Recorded data.
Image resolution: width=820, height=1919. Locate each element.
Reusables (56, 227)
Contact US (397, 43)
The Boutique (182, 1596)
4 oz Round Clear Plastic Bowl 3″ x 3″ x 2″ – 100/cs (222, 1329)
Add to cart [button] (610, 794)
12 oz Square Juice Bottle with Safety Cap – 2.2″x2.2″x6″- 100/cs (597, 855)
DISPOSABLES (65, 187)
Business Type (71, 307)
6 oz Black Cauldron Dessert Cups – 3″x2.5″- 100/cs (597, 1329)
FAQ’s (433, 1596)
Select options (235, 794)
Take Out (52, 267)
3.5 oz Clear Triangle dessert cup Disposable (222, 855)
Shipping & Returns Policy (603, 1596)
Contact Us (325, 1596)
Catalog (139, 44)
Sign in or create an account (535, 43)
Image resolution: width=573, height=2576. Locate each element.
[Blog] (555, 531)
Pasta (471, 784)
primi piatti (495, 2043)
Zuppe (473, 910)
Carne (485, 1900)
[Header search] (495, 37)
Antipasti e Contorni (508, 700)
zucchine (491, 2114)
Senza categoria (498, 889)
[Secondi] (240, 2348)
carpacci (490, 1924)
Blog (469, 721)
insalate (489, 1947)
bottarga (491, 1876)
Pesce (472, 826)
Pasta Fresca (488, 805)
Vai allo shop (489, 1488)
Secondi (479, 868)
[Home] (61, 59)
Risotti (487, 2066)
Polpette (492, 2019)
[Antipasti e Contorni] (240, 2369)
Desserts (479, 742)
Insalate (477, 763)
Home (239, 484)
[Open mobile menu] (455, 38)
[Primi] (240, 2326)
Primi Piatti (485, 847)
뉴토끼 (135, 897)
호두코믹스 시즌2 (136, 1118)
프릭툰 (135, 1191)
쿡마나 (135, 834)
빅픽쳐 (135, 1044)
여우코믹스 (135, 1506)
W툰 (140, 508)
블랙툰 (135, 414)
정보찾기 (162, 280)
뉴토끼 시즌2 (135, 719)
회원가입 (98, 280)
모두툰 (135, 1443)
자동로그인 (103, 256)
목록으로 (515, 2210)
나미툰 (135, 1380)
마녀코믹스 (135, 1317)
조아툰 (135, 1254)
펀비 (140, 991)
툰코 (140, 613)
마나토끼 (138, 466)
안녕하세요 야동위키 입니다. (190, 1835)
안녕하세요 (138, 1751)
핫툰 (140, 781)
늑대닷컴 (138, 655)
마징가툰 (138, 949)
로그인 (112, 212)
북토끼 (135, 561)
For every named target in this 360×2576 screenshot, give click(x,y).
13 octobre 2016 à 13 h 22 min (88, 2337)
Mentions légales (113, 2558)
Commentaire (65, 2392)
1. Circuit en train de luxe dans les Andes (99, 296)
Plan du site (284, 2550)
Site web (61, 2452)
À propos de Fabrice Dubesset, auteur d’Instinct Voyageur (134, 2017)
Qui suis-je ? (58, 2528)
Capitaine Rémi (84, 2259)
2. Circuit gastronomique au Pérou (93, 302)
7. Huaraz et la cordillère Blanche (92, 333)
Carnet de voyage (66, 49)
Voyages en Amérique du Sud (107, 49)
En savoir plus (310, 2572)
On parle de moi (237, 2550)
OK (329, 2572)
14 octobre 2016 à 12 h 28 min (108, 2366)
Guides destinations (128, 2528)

Directions.
Lines wanted from the listing above: the line with "안녕하세요 야동위키 입니다. (190, 1835)" up to and including the line with "Mentions légales (113, 2558)". Please write them out exactly, adding nothing else.

Answer section.
안녕하세요 야동위키 입니다. (190, 1835)
안녕하세요 (138, 1751)
핫툰 (140, 781)
늑대닷컴 (138, 655)
마징가툰 (138, 949)
로그인 (112, 212)
북토끼 (135, 561)
For every named target in this 360×2576 screenshot, give click(x,y).
13 octobre 2016 à 13 h 22 min (88, 2337)
Mentions légales (113, 2558)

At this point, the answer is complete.